_GIVEN ENTRIES_.
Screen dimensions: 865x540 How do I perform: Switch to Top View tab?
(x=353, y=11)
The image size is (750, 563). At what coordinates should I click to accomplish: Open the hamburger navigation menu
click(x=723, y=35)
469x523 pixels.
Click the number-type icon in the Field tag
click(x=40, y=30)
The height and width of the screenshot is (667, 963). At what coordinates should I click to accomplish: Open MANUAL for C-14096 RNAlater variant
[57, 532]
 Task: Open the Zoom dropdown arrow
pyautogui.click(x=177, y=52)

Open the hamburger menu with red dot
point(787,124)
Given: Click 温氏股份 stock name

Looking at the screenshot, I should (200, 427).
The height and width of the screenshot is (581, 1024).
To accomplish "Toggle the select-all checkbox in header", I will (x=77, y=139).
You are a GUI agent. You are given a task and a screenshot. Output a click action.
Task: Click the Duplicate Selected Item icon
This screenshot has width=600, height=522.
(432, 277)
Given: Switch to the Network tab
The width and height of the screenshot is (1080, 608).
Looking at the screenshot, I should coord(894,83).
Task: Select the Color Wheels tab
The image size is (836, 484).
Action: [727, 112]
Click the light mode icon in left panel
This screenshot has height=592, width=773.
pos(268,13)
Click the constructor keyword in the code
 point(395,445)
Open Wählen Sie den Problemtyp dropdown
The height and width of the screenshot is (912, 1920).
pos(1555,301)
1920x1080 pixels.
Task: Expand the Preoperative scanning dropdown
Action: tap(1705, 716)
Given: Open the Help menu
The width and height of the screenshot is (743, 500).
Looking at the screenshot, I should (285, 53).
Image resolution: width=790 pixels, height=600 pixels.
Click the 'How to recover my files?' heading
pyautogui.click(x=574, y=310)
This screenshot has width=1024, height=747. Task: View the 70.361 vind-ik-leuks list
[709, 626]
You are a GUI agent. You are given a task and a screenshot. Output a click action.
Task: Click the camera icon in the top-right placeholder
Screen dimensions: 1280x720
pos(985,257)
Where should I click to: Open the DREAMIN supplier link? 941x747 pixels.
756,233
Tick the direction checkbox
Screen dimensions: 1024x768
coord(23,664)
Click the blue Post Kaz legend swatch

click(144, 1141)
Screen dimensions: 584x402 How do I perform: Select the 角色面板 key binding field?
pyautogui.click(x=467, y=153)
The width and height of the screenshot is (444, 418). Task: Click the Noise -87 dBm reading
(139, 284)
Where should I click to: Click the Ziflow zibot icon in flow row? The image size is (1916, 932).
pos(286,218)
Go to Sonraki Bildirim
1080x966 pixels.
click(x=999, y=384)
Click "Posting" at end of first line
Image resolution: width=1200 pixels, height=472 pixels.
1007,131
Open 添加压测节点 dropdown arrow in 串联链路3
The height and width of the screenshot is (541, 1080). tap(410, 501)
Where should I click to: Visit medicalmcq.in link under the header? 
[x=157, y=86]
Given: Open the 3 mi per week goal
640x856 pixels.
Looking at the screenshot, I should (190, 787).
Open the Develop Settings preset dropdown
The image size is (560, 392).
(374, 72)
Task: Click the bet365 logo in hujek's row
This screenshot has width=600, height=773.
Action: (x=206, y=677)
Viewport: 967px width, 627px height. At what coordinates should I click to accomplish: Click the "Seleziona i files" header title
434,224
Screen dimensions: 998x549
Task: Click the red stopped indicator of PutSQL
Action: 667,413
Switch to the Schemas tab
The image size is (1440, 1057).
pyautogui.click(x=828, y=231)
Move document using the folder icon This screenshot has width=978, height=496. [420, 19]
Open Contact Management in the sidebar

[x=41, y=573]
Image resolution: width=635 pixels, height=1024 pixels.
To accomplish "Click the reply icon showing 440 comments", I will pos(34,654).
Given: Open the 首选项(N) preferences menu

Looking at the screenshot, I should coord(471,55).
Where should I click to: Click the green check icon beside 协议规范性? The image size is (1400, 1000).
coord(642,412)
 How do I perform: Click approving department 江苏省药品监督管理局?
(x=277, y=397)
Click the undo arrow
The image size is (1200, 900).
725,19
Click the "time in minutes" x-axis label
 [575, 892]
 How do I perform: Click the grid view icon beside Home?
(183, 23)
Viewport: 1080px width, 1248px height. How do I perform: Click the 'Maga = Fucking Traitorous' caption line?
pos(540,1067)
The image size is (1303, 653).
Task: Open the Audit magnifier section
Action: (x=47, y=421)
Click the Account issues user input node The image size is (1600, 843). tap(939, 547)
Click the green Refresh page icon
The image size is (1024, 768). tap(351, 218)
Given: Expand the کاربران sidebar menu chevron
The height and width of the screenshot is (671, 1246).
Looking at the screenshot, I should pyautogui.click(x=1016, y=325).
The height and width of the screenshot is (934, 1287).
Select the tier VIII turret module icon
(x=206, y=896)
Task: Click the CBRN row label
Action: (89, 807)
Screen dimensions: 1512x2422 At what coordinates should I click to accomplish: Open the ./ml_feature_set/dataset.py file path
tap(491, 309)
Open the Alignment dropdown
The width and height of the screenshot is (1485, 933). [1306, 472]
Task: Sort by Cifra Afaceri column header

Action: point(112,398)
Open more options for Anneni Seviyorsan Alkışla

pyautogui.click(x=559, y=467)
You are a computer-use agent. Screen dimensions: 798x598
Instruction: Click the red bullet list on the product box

_WHAT YOU WILL DO_.
Copy the records above exactly as written.

_EXERCISE RESPONSE_.
Screen dimensions: 865x540 How do I perform: Switch to Top View tab?
(x=353, y=11)
The image size is (750, 563). At what coordinates should I click to accomplish: Open the hamburger navigation menu
click(x=723, y=35)
469x523 pixels.
Click the number-type icon in the Field tag
click(x=40, y=30)
The height and width of the screenshot is (667, 963). At what coordinates should I click to accomplish: Open MANUAL for C-14096 RNAlater variant
[57, 532]
 Task: Open the Zoom dropdown arrow
pyautogui.click(x=177, y=52)

Open the hamburger menu with red dot
point(787,124)
Given: Click 温氏股份 stock name

Looking at the screenshot, I should (200, 427).
The height and width of the screenshot is (581, 1024).
To accomplish "Toggle the select-all checkbox in header", I will (x=77, y=139).
You are a GUI agent. You are given a task and a screenshot. Output a click action.
Task: Click the Duplicate Selected Item icon
This screenshot has width=600, height=522.
(432, 277)
Given: Switch to the Network tab
The width and height of the screenshot is (1080, 608).
Looking at the screenshot, I should coord(894,83).
Task: Select the Color Wheels tab
The image size is (836, 484).
Action: [727, 112]
Click the light mode icon in left panel
This screenshot has height=592, width=773.
pos(268,13)
Click the constructor keyword in the code
 point(395,445)
Open Wählen Sie den Problemtyp dropdown
The height and width of the screenshot is (912, 1920).
pos(1555,301)
1920x1080 pixels.
Task: Expand the Preoperative scanning dropdown
Action: tap(1705, 716)
Given: Open the Help menu
The width and height of the screenshot is (743, 500).
Looking at the screenshot, I should (285, 53).
Image resolution: width=790 pixels, height=600 pixels.
Click the 'How to recover my files?' heading
pyautogui.click(x=574, y=310)
This screenshot has width=1024, height=747. Task: View the 70.361 vind-ik-leuks list
[709, 626]
You are a GUI agent. You are given a task and a screenshot. Output a click action.
Task: Click the camera icon in the top-right placeholder
Screen dimensions: 1280x720
pos(985,257)
Where should I click to: Open the DREAMIN supplier link? 941x747 pixels.
756,233
Tick the direction checkbox
Screen dimensions: 1024x768
coord(23,664)
Click the blue Post Kaz legend swatch

click(144, 1141)
Screen dimensions: 584x402 How do I perform: Select the 角色面板 key binding field?
pyautogui.click(x=467, y=153)
The width and height of the screenshot is (444, 418). Task: Click the Noise -87 dBm reading
(139, 284)
Where should I click to: Click the Ziflow zibot icon in flow row? The image size is (1916, 932).
pos(286,218)
Go to Sonraki Bildirim
1080x966 pixels.
click(x=999, y=384)
Click "Posting" at end of first line
Image resolution: width=1200 pixels, height=472 pixels.
1007,131
Open 添加压测节点 dropdown arrow in 串联链路3
The height and width of the screenshot is (541, 1080). tap(410, 501)
Where should I click to: Visit medicalmcq.in link under the header? 
[x=157, y=86]
Given: Open the 3 mi per week goal
640x856 pixels.
Looking at the screenshot, I should (190, 787).
Open the Develop Settings preset dropdown
The image size is (560, 392).
(374, 72)
Task: Click the bet365 logo in hujek's row
This screenshot has width=600, height=773.
Action: (x=206, y=677)
Viewport: 967px width, 627px height. At what coordinates should I click to accomplish: Click the "Seleziona i files" header title
434,224
Screen dimensions: 998x549
Task: Click the red stopped indicator of PutSQL
Action: 667,413
Switch to the Schemas tab
The image size is (1440, 1057).
pyautogui.click(x=828, y=231)
Move document using the folder icon This screenshot has width=978, height=496. [420, 19]
Open Contact Management in the sidebar

[x=41, y=573]
Image resolution: width=635 pixels, height=1024 pixels.
To accomplish "Click the reply icon showing 440 comments", I will pos(34,654).
Given: Open the 首选项(N) preferences menu

Looking at the screenshot, I should coord(471,55).
Where should I click to: Click the green check icon beside 协议规范性? The image size is (1400, 1000).
coord(642,412)
 How do I perform: Click approving department 江苏省药品监督管理局?
(x=277, y=397)
Click the undo arrow
The image size is (1200, 900).
725,19
Click the "time in minutes" x-axis label
 [575, 892]
 How do I perform: Click the grid view icon beside Home?
(183, 23)
Viewport: 1080px width, 1248px height. How do I perform: Click the 'Maga = Fucking Traitorous' caption line?
pos(540,1067)
The image size is (1303, 653).
Task: Open the Audit magnifier section
Action: (x=47, y=421)
Click the Account issues user input node The image size is (1600, 843). tap(939, 547)
Click the green Refresh page icon
The image size is (1024, 768). tap(351, 218)
Given: Expand the کاربران sidebar menu chevron
The height and width of the screenshot is (671, 1246).
Looking at the screenshot, I should pyautogui.click(x=1016, y=325).
The height and width of the screenshot is (934, 1287).
Select the tier VIII turret module icon
(x=206, y=896)
Task: Click the CBRN row label
Action: (89, 807)
Screen dimensions: 1512x2422 At what coordinates should I click to accomplish: Open the ./ml_feature_set/dataset.py file path
tap(491, 309)
Open the Alignment dropdown
The width and height of the screenshot is (1485, 933). [1306, 472]
Task: Sort by Cifra Afaceri column header

Action: point(112,398)
Open more options for Anneni Seviyorsan Alkışla

pyautogui.click(x=559, y=467)
You are a computer-use agent. Screen dimensions: 798x598
Instruction: Click the red bullet list on the product box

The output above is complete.